Collar Grabbing – Please Don’t Do It. Did you know that 20% of all dog bites occur when a family member reaches to grab the dog by the scruff or collar. One doesn't need to be a rocket scientist to figure out why this happens. The dog has learned that when people grab its collar bad things often happen. It only takes one time to make your dog hate coming when called and hate having you reach for its collar if you reprimand or punish the dog while raising your voice. The dog will become hand shy or will run from you, or worse, become defensive. So…..for sure, never ever grab a collar of dog you do not know will allow it…. particularly a newly adopted dog. You don’t know what the dog has endured in the past (nor do we) and whether or not it will let you do this. If you ignore this warning, do not be surprised if you get bitten. What you need to do is teach the dog that having someone reach for his/her collar is not a bad thing and only has positive consequences.

Start by breaking treats into pieces smaller than a pencil eraser and adding these special treats to your “come here” kibble bags that you have hidden all over the house. Many times a day, call your dog to “come here” and reward him kibble for complying. Then, reach slowly and gently under his chin and give him a little scratch. When he accepts this attention, smile, praise him, and feed him one of the treat pieces. With each repetition of this process, you should move closer to grabbing his collar from under his chin. For dogs who haven’t shown any particular sensitivity to the process, you should be able to grab his collar within 6 trials. For dogs who have shown sensitivity to collar grabs, go slowly. It may take 12 or more repetitions before you feel safe grabbing his collar underneath his chin. No matter how long it takes, there are a few points to keep in mind. The first collar grab should be very gentle. You should only grab for underneath his chin. After he willingly allows this first collar grab, they should smile, praise like crazy and give him several pieces of the yummy treats.

Once you have mastered the under the chin collar grab, repeat the process but reach for his collar on top of his neck. Moving your hand over his head is more frightening for him so it may take many repetitions over the course of days before you are comfortable grabbing his collar. Go as slowly as he needs you to go. If he acts frightened of your hand at all, back up to the last point where he accepted your touch without reaction and progress more slowly. Remember you may be undoing years of damage here so patience is critical.

Once your dog accepts gentle collar grabs, begin reaching out to grab more quickly and putting more pressure on his collar.

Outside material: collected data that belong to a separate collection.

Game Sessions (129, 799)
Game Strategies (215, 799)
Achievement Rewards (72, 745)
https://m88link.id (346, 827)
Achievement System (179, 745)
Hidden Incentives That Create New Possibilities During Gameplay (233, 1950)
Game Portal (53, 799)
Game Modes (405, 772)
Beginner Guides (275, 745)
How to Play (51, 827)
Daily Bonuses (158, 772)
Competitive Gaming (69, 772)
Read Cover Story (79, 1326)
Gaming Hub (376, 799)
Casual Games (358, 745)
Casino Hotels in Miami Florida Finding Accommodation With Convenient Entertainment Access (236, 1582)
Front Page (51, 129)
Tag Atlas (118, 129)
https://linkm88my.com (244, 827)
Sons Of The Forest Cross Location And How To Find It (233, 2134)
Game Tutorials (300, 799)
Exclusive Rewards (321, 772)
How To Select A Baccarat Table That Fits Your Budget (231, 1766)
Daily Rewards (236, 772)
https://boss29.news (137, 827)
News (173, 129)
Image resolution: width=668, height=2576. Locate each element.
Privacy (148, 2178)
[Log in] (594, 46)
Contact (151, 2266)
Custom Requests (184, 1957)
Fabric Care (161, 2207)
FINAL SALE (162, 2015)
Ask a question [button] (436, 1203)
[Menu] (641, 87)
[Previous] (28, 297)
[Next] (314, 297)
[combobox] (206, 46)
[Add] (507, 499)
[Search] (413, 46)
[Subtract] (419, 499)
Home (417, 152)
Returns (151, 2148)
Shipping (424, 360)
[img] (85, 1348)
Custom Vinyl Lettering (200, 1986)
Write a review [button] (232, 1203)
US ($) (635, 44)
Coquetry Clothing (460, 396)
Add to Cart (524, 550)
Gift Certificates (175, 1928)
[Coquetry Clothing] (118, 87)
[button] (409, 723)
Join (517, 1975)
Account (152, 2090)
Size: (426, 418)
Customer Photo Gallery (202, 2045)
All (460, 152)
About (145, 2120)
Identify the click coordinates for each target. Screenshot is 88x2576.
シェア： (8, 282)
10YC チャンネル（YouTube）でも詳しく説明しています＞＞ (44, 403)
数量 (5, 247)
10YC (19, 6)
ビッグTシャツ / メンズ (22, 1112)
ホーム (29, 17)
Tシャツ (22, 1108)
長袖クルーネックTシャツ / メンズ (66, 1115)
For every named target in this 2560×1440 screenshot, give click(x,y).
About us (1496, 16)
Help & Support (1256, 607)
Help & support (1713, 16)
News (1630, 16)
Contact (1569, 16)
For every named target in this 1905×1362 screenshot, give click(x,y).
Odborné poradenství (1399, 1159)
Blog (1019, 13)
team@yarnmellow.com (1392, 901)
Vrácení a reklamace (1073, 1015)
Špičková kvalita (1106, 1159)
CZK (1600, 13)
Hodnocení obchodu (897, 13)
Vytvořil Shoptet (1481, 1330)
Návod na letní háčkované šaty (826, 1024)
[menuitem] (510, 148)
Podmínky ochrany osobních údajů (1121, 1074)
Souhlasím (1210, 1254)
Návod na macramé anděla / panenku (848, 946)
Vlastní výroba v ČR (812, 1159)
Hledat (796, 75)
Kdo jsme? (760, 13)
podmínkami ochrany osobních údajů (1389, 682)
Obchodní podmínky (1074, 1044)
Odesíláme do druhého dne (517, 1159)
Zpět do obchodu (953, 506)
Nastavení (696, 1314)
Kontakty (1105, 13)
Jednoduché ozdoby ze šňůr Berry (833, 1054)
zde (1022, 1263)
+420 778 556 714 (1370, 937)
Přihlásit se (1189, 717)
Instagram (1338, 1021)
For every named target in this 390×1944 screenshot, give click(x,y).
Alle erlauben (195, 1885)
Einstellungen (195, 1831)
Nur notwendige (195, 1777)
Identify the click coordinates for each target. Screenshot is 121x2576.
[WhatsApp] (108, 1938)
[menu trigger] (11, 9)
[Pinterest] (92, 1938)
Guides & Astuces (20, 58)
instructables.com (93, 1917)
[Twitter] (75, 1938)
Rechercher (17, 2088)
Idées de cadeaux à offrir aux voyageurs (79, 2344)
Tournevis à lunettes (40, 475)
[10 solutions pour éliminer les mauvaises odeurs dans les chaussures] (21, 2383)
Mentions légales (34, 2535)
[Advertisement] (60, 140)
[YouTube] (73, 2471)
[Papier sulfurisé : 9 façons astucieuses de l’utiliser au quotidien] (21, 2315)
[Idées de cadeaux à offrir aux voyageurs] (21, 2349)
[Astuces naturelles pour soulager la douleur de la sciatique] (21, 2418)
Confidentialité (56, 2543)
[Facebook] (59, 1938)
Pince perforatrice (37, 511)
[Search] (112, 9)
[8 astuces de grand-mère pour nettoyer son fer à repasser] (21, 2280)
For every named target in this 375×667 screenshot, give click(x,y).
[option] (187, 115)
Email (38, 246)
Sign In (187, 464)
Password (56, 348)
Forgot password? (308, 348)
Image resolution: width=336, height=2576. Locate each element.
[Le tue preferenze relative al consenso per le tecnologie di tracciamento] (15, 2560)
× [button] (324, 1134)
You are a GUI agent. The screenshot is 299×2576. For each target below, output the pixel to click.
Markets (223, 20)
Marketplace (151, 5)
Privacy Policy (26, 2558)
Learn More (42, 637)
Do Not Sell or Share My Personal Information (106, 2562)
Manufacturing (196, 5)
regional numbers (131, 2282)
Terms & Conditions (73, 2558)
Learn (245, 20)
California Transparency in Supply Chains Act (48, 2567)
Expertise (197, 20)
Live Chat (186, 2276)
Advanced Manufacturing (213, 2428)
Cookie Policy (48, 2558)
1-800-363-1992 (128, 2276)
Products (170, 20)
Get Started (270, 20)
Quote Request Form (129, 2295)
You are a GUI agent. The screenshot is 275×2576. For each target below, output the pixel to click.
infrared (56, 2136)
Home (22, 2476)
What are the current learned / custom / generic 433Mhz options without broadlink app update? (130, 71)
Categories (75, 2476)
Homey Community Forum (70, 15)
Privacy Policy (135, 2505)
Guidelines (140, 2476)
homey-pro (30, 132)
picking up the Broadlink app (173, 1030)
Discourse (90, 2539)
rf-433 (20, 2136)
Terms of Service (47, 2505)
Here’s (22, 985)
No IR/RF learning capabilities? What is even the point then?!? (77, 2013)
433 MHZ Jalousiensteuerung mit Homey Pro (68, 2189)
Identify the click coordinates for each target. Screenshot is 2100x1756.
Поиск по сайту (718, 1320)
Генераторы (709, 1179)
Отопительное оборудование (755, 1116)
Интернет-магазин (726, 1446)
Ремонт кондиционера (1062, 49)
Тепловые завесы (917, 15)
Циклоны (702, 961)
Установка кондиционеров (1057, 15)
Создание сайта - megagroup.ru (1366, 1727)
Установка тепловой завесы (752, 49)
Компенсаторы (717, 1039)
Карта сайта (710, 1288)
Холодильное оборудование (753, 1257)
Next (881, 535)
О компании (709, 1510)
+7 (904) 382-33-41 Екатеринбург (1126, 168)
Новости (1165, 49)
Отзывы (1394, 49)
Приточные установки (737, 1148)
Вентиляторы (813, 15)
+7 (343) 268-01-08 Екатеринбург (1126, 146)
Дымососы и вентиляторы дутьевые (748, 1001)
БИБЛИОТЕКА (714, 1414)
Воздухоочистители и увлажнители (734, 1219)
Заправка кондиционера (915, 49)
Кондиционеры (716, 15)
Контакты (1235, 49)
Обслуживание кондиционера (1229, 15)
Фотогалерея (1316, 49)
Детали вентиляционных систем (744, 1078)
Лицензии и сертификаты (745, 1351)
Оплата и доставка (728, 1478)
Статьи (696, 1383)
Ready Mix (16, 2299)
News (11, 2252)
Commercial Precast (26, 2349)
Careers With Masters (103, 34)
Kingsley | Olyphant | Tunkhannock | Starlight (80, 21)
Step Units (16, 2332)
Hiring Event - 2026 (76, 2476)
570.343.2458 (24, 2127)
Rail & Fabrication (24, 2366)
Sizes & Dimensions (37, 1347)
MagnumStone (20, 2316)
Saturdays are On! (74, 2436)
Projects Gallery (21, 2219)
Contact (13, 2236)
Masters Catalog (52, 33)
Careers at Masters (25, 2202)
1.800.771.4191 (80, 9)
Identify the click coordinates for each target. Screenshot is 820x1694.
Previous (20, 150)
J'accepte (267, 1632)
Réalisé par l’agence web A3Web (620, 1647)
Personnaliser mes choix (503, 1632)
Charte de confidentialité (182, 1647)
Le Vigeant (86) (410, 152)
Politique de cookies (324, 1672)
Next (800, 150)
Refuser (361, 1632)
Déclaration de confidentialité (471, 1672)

Always reward him with your smile, kind words, and treats for allowing your grab.

Finally, you may begin reaching out to grab his collar in unexpected situations. Again, slowly increase the speed at which you grab him and the pressure you exert when you do grab him. Once he shows no negative reaction to having his collar suddenly, strongly and unexpectedly grabbed, you may begin rewarding him with treats only on a random, every now and then, basis. It is at this point that you may also begin grabbing him to attach his leash when he is playing off-leash in a safely fenced area. Do three or four collar grabs complete with leash attachments, holding the dog for a few seconds before unsnapping leash and commanding the dog to “go play”, before you actually stop the fun for real.